At their best, the DBTs are a pot distilled version of the best attributes of American rock and roll--clever, affecting storytelling about individual lives married to a southern chug propelled by three guitars and a lock-down rhythm section. Their best work tells stories like early Springsteen, only more personal, if it’s possible, wrapped up in southern gothic symbolism and drenched in sweet guitar solos. But like most rock bands, the DBTs have also gotten more inconsistent in their old age--this is, after all, their eighth official studio record, and Mike and Patterson have been playing together since the 80s.

Their middle records--the aforementioned Southern Rock Opera, Decoration Day, and The Dirty South--were all released between 2001 and 2004, and all benefited not only from strong secondary material from lead guitarist Mike Cooley (who has the best nickname in rock these days--the “Stroker Ace,” after a truly terrible Burt Reynolds stock-car racing movie from ‘81) and (in the latter two cases) Jason Isbell, but also from presumptive frontman Patterson Hood’s strongest work. Hood is the heart and soul of the band, his nasaly yelp and charisma are front and center at every show, and he’s the most recognizable member. But as good as he can be, his batting average as a songwriter is also the lowest among the band’s regular contributors. So when the newest record includes 8 of his originals of 13, sadly, this suggests a few slower duds among the highpoints.

To concur (in advance) with Lin, there are a few songs here that count among the finest work the band’s ever produced, making this album a totally respectable starting place for new fans. Cooley’s “Birthday Boy,” sung from the perspective of a young stripper/prostitute, is probably one of the best songs of 2010, and among their finest tracks as a band. And as Lin describes below, the front half of the record is chock-full of new Truckers classics--songs in the old vein they’ve mined so well over the years, about drinking and death in the new recessionary America. As for the weaker tracks that make up side two (although “This Fucking Job” is one of the better non-hip-hop songs about the structural impoverishment of America, and their video for it is nothing short of amazing), well, let’s just say that the Truckers are ripe for a self-mixed best of. I wish this record was solid top to bottom, but for a favorite band still releasing good music, I hate to be too critical.

Lin: B

For as much as I love the DBTs -- I count them as one of my favorite active bands -- they've yet to release a truly great album. Perhaps it's not important in the iTunes age, but even their best album (Southern Rock Opera) or my favorite (Decoration Day) have filler that I always skip over. The Big To-Do is no different in this regard, but the success-to-failure ratio is lower here than on any other album with the exception of A Blessing and a Curse.

Luckily, the album is sequenced with all the best tracks up front: (1) opener "Daddy Learned to Fly" is in the same vein as the last album's "Two Daughters and a Beautiful Wife"; (2) "The Fourth Night of My Drinking," which has an surprisingly appealing undercurrent of self-contempt; (3) "Birthday Boy," one of the best Trucker's tracks, ever, and (4) "Drag The Lake Charlie," a somewhat trite track but full of joyous (handclaps!!) dark humor.

Data:
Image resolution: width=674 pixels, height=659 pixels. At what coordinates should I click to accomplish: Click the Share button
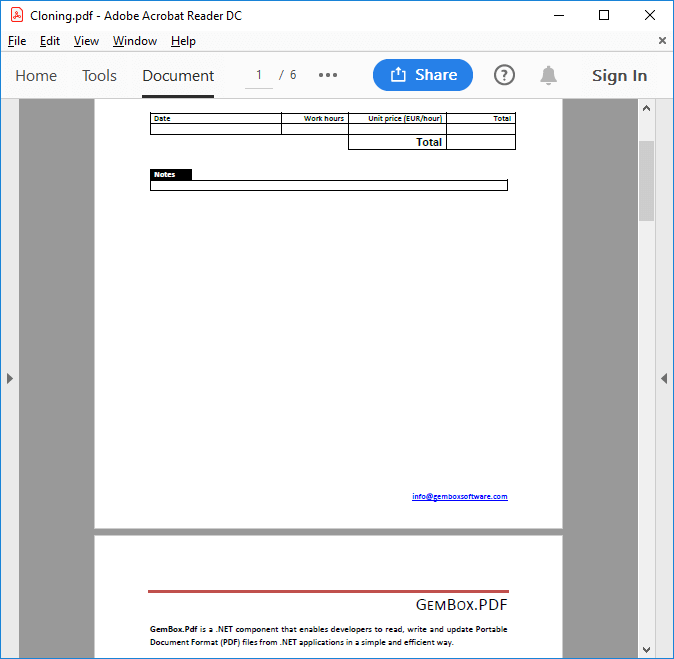tap(423, 75)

Exercise brief:
Reproduce the review of The Big To-Do from "Luckily, the album" to "(handclaps!!) dark humor.", swapping "self-contempt" for "self-loathing".

Response for this exercise:
Luckily, the album is sequenced with all the best tracks up front: (1) opener "Daddy Learned to Fly" is in the same vein as the last album's "Two Daughters and a Beautiful Wife"; (2) "The Fourth Night of My Drinking," which has an surprisingly appealing undercurrent of self-loathing; (3) "Birthday Boy," one of the best Trucker's tracks, ever, and (4) "Drag The Lake Charlie," a somewhat trite track but full of joyous (handclaps!!) dark humor.